LIST OF TASKS -
A - From the discussion about revolution and isolation, list each different word that ends in "ists".
B - Carry on the discussion about revolution and isolation from the point where it stops.

READING TEXT -
Jonny: Say, how might a struggle that lives up to your standard of a revolutionary country/territory obtain material neccessities while encircled by hostile capitalist nations?

Joseph K: a problem mainly for nationalists. internationalists don't aim for socialism in one country by trying to seize state power in 'national liberation' struggles and we recognise that isolation is already a defeat which at best we can mitigate to prevent it being a disaster. internationalists are don't aim for this scenario though, our praxis being internationally linked class struggles, whereas national liberationists (if they succeed) guarantee it: isolation is the best-case scenario for national liberation 'socialism in one country.' that's not to say there's anything easy about international proletarian revolution, it's never been done before and is pretty uncharted territory, certainly less charted than grabbing some AKs and holing up in la salva, but at least it's best case scenario isn't failure.

INFORMATION GIVEN -

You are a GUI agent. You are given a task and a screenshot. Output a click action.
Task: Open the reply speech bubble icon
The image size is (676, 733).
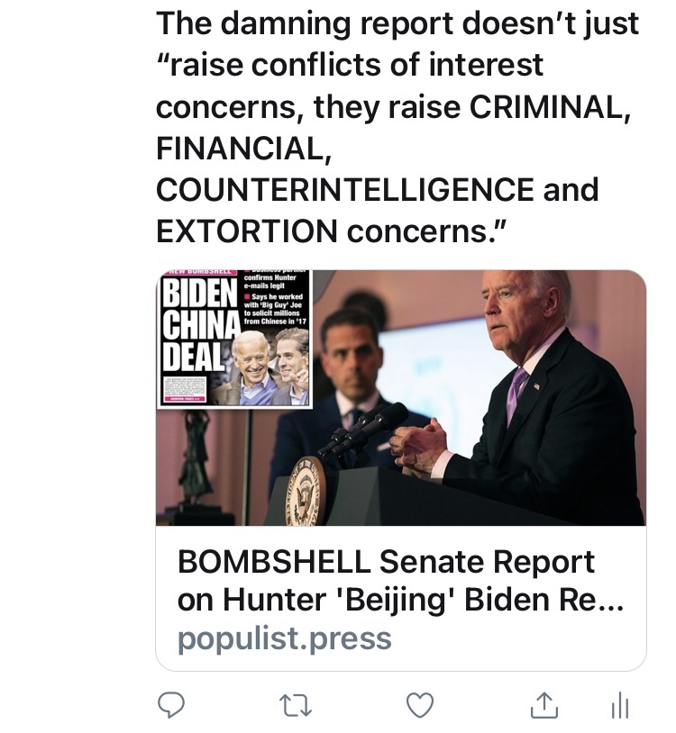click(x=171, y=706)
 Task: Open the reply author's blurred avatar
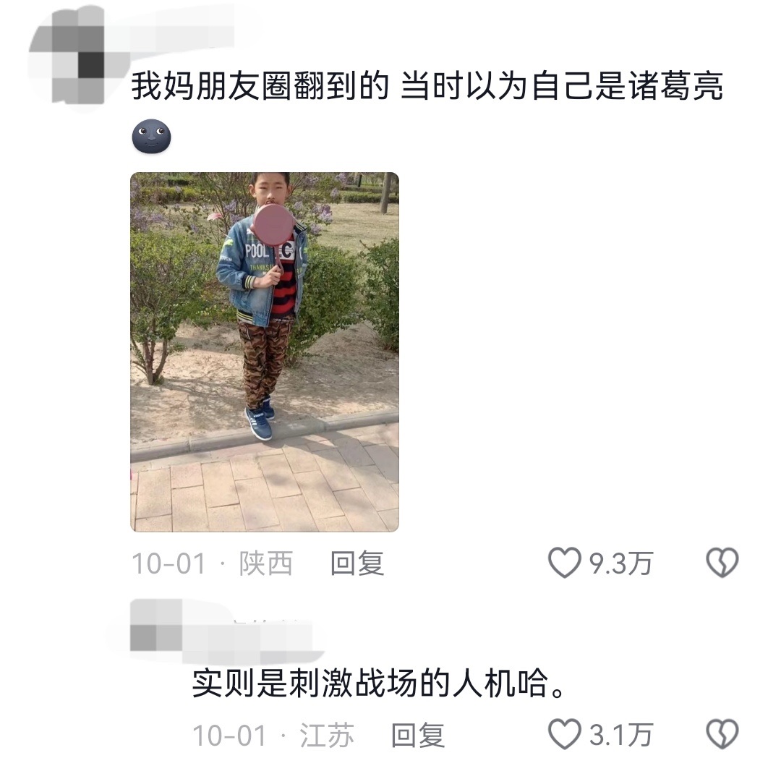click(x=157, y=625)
* * *
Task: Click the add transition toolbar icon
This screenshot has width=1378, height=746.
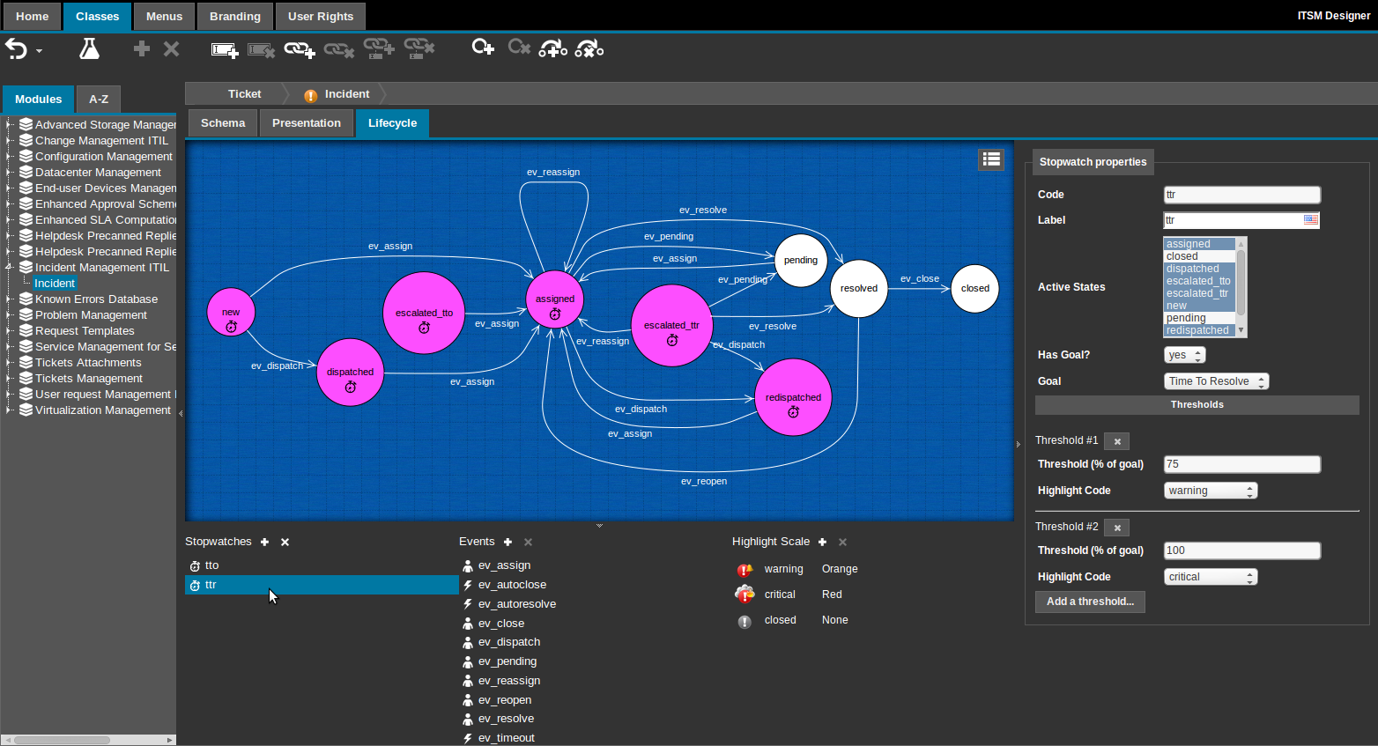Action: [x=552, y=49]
==
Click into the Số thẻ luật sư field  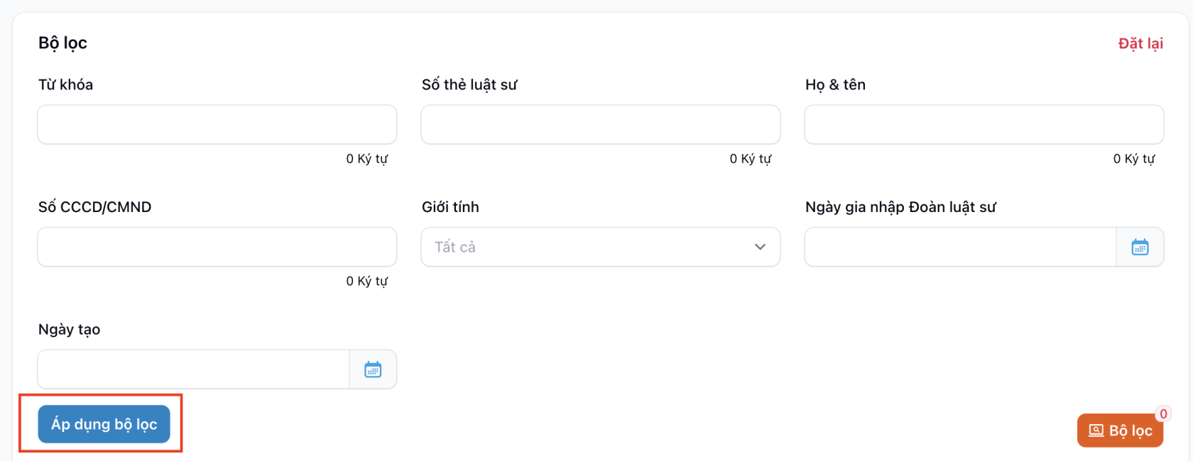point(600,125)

RESPONSES -
A - nationalists, internationalists, liberationists

B -
We have a group called the International Socialists (IS) in Vancouver and Victoria, BC, Canada, with that exact analysis, and sharing your hostility towards people who have prematurely liberated chunks of territory. It would be much cleaner if we couild all go...1...2....3....OK! NOW! and all have our revolutions together, but unfortunately, revolutionary forces and their enemies do not exist in equal proportions in all (what we have now)countries/regions at any given time, nor are revolutionary advances as predictable and co-ordinatable as your theory might require. The hermetic sealing of borders with large walls/fences (Israel-Palestine, USA-Mexico) and large bodies of water, combined with different access to communications and propaganda tools, as well as differing relative proximities to puppet armies of varying sizes will present real challenges to your international co-ordination of revolutions. Last time I checked, the revolutionaries in Nepal, Columbia, Venezuela, India, etc. were all thinking and co-ordinating continentally. That whole socialism in one country thing is passe for them. I imagine after another world war, there may be some revolutions that happen to occur in the same week, but that wouldnt be enough...you want the whole big marble at once. How precocious!